Print each entry exactly, all the way through.

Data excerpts

* * *

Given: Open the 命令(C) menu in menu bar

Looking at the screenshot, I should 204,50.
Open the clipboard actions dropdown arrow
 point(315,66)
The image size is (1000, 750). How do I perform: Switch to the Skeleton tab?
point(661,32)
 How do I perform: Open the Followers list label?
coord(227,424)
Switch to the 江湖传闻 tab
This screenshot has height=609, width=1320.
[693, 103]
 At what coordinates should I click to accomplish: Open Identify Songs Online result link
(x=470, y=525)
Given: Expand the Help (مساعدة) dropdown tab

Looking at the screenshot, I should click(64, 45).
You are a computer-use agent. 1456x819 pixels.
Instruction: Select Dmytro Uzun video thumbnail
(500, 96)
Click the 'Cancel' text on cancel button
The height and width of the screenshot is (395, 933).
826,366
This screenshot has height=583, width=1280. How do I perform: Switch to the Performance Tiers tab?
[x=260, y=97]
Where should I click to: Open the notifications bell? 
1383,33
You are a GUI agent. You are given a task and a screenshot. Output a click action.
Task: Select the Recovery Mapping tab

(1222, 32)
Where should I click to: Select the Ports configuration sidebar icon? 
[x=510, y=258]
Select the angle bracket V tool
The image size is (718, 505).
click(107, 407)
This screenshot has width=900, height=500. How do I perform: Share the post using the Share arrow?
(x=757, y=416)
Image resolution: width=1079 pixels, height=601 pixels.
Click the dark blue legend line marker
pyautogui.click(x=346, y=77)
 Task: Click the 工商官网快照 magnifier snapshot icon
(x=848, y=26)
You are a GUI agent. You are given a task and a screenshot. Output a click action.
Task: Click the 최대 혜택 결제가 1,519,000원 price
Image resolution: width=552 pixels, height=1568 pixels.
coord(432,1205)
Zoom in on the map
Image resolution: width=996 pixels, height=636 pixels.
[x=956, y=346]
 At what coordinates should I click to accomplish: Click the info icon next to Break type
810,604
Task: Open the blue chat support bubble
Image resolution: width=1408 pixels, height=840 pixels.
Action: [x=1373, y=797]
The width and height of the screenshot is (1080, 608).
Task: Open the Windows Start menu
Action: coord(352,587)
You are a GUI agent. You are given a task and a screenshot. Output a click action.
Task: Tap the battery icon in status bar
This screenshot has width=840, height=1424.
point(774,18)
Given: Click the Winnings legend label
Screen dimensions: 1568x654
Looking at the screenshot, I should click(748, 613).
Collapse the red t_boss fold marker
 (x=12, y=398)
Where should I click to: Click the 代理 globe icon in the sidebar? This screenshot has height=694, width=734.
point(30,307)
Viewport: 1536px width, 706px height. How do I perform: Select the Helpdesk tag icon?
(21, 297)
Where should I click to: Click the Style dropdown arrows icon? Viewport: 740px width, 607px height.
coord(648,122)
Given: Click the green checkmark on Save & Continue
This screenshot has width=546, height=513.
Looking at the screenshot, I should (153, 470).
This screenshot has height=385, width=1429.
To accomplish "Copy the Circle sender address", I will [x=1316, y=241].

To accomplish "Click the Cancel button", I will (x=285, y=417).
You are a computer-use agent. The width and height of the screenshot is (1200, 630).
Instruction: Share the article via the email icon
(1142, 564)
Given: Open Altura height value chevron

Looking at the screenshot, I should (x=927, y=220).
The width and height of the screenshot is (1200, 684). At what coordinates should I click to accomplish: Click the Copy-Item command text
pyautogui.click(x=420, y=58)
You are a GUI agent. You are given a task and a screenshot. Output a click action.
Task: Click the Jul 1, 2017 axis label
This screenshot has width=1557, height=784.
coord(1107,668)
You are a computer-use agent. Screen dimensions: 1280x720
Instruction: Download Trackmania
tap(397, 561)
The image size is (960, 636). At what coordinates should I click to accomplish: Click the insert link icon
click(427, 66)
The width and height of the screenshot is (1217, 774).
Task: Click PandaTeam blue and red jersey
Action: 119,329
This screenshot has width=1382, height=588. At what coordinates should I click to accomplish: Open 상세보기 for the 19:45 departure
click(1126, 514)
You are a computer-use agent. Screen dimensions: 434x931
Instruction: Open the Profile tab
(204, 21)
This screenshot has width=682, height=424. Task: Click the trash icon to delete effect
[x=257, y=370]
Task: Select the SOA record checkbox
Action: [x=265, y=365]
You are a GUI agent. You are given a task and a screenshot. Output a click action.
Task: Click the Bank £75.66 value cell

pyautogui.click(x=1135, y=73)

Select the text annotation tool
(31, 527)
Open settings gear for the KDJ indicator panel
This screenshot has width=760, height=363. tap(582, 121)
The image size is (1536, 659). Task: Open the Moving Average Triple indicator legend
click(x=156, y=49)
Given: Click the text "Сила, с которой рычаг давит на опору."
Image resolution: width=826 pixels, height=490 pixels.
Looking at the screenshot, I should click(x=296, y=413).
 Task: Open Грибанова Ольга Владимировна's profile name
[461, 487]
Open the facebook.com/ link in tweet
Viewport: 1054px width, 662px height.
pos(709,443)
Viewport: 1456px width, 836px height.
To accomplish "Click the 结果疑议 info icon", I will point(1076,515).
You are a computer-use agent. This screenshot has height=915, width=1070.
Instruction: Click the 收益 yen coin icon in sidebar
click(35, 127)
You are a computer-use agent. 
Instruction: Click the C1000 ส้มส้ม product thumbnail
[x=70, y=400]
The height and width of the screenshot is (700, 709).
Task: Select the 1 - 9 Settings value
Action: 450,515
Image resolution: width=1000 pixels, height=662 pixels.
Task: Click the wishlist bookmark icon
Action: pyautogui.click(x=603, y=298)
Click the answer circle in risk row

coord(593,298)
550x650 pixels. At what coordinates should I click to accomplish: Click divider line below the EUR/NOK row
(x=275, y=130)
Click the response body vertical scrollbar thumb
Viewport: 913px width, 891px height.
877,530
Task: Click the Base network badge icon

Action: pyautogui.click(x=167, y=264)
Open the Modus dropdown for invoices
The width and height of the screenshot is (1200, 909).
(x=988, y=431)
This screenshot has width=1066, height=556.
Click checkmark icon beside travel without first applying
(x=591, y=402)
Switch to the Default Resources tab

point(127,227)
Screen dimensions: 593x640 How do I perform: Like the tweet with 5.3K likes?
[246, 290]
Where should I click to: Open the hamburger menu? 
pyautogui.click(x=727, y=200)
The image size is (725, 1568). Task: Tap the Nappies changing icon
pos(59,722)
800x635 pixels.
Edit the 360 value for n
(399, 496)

* * *

- Answer below -
Given: Open the 命令(C) menu in menu bar

Looking at the screenshot, I should 204,50.
Open the clipboard actions dropdown arrow
 point(315,66)
The image size is (1000, 750). How do I perform: Switch to the Skeleton tab?
point(661,32)
 How do I perform: Open the Followers list label?
coord(227,424)
Switch to the 江湖传闻 tab
This screenshot has height=609, width=1320.
[693, 103]
 At what coordinates should I click to accomplish: Open Identify Songs Online result link
(x=470, y=525)
Given: Expand the Help (مساعدة) dropdown tab

Looking at the screenshot, I should click(64, 45).
You are a computer-use agent. 1456x819 pixels.
Instruction: Select Dmytro Uzun video thumbnail
(500, 96)
Click the 'Cancel' text on cancel button
The height and width of the screenshot is (395, 933).
826,366
This screenshot has height=583, width=1280. How do I perform: Switch to the Performance Tiers tab?
[x=260, y=97]
Where should I click to: Open the notifications bell? 
1383,33
You are a GUI agent. You are given a task and a screenshot. Output a click action.
Task: Select the Recovery Mapping tab

(1222, 32)
Where should I click to: Select the Ports configuration sidebar icon? 
[x=510, y=258]
Select the angle bracket V tool
The image size is (718, 505).
click(107, 407)
This screenshot has width=900, height=500. How do I perform: Share the post using the Share arrow?
(x=757, y=416)
Image resolution: width=1079 pixels, height=601 pixels.
Click the dark blue legend line marker
pyautogui.click(x=346, y=77)
 Task: Click the 工商官网快照 magnifier snapshot icon
(x=848, y=26)
You are a GUI agent. You are given a task and a screenshot. Output a click action.
Task: Click the 최대 혜택 결제가 1,519,000원 price
Image resolution: width=552 pixels, height=1568 pixels.
coord(432,1205)
Zoom in on the map
Image resolution: width=996 pixels, height=636 pixels.
[x=956, y=346]
 At what coordinates should I click to accomplish: Click the info icon next to Break type
810,604
Task: Open the blue chat support bubble
Image resolution: width=1408 pixels, height=840 pixels.
Action: [x=1373, y=797]
The width and height of the screenshot is (1080, 608).
Task: Open the Windows Start menu
Action: coord(352,587)
You are a GUI agent. You are given a task and a screenshot. Output a click action.
Task: Tap the battery icon in status bar
This screenshot has width=840, height=1424.
point(774,18)
Given: Click the Winnings legend label
Screen dimensions: 1568x654
Looking at the screenshot, I should click(748, 613).
Collapse the red t_boss fold marker
 (x=12, y=398)
Where should I click to: Click the 代理 globe icon in the sidebar? This screenshot has height=694, width=734.
point(30,307)
Viewport: 1536px width, 706px height. How do I perform: Select the Helpdesk tag icon?
(21, 297)
Where should I click to: Click the Style dropdown arrows icon? Viewport: 740px width, 607px height.
coord(648,122)
Given: Click the green checkmark on Save & Continue
This screenshot has width=546, height=513.
Looking at the screenshot, I should (153, 470).
This screenshot has height=385, width=1429.
To accomplish "Copy the Circle sender address", I will [x=1316, y=241].

To accomplish "Click the Cancel button", I will (x=285, y=417).
You are a computer-use agent. The width and height of the screenshot is (1200, 630).
Instruction: Share the article via the email icon
(1142, 564)
Given: Open Altura height value chevron

Looking at the screenshot, I should (x=927, y=220).
The width and height of the screenshot is (1200, 684). At what coordinates should I click to accomplish: Click the Copy-Item command text
pyautogui.click(x=420, y=58)
You are a GUI agent. You are given a task and a screenshot. Output a click action.
Task: Click the Jul 1, 2017 axis label
This screenshot has width=1557, height=784.
coord(1107,668)
You are a computer-use agent. Screen dimensions: 1280x720
Instruction: Download Trackmania
tap(397, 561)
The image size is (960, 636). At what coordinates should I click to accomplish: Click the insert link icon
click(427, 66)
The width and height of the screenshot is (1217, 774).
Task: Click PandaTeam blue and red jersey
Action: 119,329
This screenshot has width=1382, height=588. At what coordinates should I click to accomplish: Open 상세보기 for the 19:45 departure
click(1126, 514)
You are a computer-use agent. Screen dimensions: 434x931
Instruction: Open the Profile tab
(204, 21)
This screenshot has width=682, height=424. Task: Click the trash icon to delete effect
[x=257, y=370]
Task: Select the SOA record checkbox
Action: [x=265, y=365]
You are a GUI agent. You are given a task and a screenshot. Output a click action.
Task: Click the Bank £75.66 value cell

pyautogui.click(x=1135, y=73)

Select the text annotation tool
(31, 527)
Open settings gear for the KDJ indicator panel
This screenshot has width=760, height=363. tap(582, 121)
The image size is (1536, 659). Task: Open the Moving Average Triple indicator legend
click(x=156, y=49)
Given: Click the text "Сила, с которой рычаг давит на опору."
Image resolution: width=826 pixels, height=490 pixels.
Looking at the screenshot, I should click(x=296, y=413).
 Task: Open Грибанова Ольга Владимировна's profile name
[461, 487]
Open the facebook.com/ link in tweet
Viewport: 1054px width, 662px height.
pos(709,443)
Viewport: 1456px width, 836px height.
To accomplish "Click the 结果疑议 info icon", I will point(1076,515).
You are a computer-use agent. This screenshot has height=915, width=1070.
Instruction: Click the 收益 yen coin icon in sidebar
click(35, 127)
You are a computer-use agent. 
Instruction: Click the C1000 ส้มส้ม product thumbnail
[x=70, y=400]
The height and width of the screenshot is (700, 709).
Task: Select the 1 - 9 Settings value
Action: 450,515
Image resolution: width=1000 pixels, height=662 pixels.
Task: Click the wishlist bookmark icon
Action: pyautogui.click(x=603, y=298)
Click the answer circle in risk row

coord(593,298)
550x650 pixels. At what coordinates should I click to accomplish: Click divider line below the EUR/NOK row
(x=275, y=130)
Click the response body vertical scrollbar thumb
Viewport: 913px width, 891px height.
877,530
Task: Click the Base network badge icon

Action: pyautogui.click(x=167, y=264)
Open the Modus dropdown for invoices
The width and height of the screenshot is (1200, 909).
(x=988, y=431)
This screenshot has width=1066, height=556.
Click checkmark icon beside travel without first applying
(x=591, y=402)
Switch to the Default Resources tab

point(127,227)
Screen dimensions: 593x640 How do I perform: Like the tweet with 5.3K likes?
[246, 290]
Where should I click to: Open the hamburger menu? 
pyautogui.click(x=727, y=200)
The image size is (725, 1568). Task: Tap the Nappies changing icon
pos(59,722)
800x635 pixels.
Edit the 360 value for n
(399, 496)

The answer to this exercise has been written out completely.